Financial literacy is a huge problem in the U.S. I have had to learn ALL of the points below the hard way and need a constant reminder to apply them. Financial freedom is a journey that can take many years. By applying some of these principles, you can cut down that time frame exponentially.
1) Buying things to make you appear to have more money than you actually do.
Keeping up with the Jones’ is a real problem. There is an unfortunate misconception that if we make a certain amount of money or hold a specific job title that we must dress a certain way, drive a certain type of car, or live in a certain neighborhood to be taken seriously. News flash: nobody cares! Shift your focus to purchasing cash flowing assets that will decrease your reliance on a paycheck. THEN, with the cashflow from your assets, you can purchase all that status symbols.
2) Not having a budget and monitoring weekly spending.
Do you know where all your money is going every month? Do you pay for monthly subscriptions that you don’t use? These little expenses add up over time. Ideally, you go over your personal finances on a weekly basis. If you can’t make the time to do this, monthly will suffice to start.
3) Failure to educate on different investment vehicles.

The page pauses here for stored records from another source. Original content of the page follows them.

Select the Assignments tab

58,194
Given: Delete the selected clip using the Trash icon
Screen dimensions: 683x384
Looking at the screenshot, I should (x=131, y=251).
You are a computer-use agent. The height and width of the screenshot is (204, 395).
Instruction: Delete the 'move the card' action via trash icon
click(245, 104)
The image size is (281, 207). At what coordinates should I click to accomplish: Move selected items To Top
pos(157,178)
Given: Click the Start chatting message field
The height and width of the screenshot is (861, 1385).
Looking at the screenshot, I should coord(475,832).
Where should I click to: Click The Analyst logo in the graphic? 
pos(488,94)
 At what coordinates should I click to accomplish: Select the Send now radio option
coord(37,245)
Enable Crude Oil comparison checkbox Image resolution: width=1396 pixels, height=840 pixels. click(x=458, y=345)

There are so many ways to put your money to work outside of traditional methods (401k, stock market, etc.). If you take it upon yourself to explore new methods, there are plenty of ways to make your money go further faster.
4) Paying yourself AFTER you pay your expenses.
Once you receive your paycheck, the first person you pay should be yourself. Nobody else. This means you either invest that chunk of money or set it aside with the purpose of investing it once you’ve stored enough. If you are thinking that your expenses are too high to pay yourself first, then you need to do one of two things – eliminate some expenses or find a way to make more money.
5) Having one stream of income.
Even if you are a full time W2 worker, you can still build up your streams of passive income. A great way to do this is by investing in real estate.
6) Poor credit card habits.
According to Lending Tree, the average credit card interest rate is 21.4%. You would be much better off to aggressively pay down your high interest debt prior to putting any money into an investment. Credit card interest can be crippling. Credit cards can also provide several benefits. Paying them off monthly is crucial to maximize these benefits and not get caught in an endless cycle of bad debt.
7) Financing new vehicles.
Unless you are a business owner and are using the cost of your vehicle as a tax write off, financing a new vehicle is an unnecessary expense. That same money that is being spent every month on the car payment could be used to invest in a cash flowing asset that will ultimately increase your quality of life and decrease your reliance on a paycheck.
8) Saving instead of investing.
Too many people are stockpiling cash in a savings account. It is important to have an emergency fund to cover 3-6 months of your living expenses, but anything in excess is unnecessary and is losing purchasing power by the second due to inflation.
9) Not having a long-term plan.
A long-term financial plan that has emotional meaning is key to help avoid meaningless expenses. When you have a vision for the way you want your life to be, you will be much less likely spend frivolously.
10) Being too risk averse.
The younger you are (especially 20’s & 30’s), the more risk you can afford to take. The key is to be calculated. Get educated. Build your network. Learn from others. The time to take the biggest risks with money is before you have a family depending on you and while you are still young enough to make up for it if it doesn’t go according to plan.
Money is not the key to happiness, but it sure can solve a lot of problems!